Dataset entries:
Start of Block

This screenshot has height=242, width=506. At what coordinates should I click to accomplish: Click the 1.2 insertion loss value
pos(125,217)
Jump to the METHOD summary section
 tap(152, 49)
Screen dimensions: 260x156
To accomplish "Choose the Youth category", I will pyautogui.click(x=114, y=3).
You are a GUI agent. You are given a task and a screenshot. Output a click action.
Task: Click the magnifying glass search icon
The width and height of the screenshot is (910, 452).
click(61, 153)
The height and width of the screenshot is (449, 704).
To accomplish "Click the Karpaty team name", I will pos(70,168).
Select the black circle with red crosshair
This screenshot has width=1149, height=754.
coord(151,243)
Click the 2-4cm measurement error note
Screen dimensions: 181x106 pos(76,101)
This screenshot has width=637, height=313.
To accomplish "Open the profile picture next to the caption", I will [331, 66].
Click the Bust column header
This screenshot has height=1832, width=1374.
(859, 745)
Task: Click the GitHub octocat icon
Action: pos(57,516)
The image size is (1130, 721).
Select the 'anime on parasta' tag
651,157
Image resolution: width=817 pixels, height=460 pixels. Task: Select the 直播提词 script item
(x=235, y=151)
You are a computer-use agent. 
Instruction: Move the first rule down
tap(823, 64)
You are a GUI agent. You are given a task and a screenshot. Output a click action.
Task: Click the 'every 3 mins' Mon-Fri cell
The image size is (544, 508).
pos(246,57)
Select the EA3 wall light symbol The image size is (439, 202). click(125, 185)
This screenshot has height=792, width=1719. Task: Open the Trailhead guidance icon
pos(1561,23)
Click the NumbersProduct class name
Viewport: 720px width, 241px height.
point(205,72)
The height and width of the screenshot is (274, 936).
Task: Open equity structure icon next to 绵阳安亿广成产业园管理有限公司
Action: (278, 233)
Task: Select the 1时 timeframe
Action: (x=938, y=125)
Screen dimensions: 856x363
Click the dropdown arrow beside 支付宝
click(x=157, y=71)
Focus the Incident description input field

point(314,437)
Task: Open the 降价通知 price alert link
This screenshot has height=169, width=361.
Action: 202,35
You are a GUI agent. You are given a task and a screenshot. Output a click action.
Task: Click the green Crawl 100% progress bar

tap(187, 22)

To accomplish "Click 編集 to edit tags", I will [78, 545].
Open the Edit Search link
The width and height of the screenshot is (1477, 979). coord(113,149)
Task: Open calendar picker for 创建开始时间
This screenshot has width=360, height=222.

End of Block

Give back, exactly as written, the stretch from the line with "This screenshot has height=792, width=1719." through the line with "Task: Open the 降价通知 price alert link", and no other lines from the records above.

This screenshot has height=792, width=1719. Task: Open the Trailhead guidance icon
pos(1561,23)
Click the NumbersProduct class name
Viewport: 720px width, 241px height.
point(205,72)
The height and width of the screenshot is (274, 936).
Task: Open equity structure icon next to 绵阳安亿广成产业园管理有限公司
Action: (278, 233)
Task: Select the 1时 timeframe
Action: (x=938, y=125)
Screen dimensions: 856x363
Click the dropdown arrow beside 支付宝
click(x=157, y=71)
Focus the Incident description input field

point(314,437)
Task: Open the 降价通知 price alert link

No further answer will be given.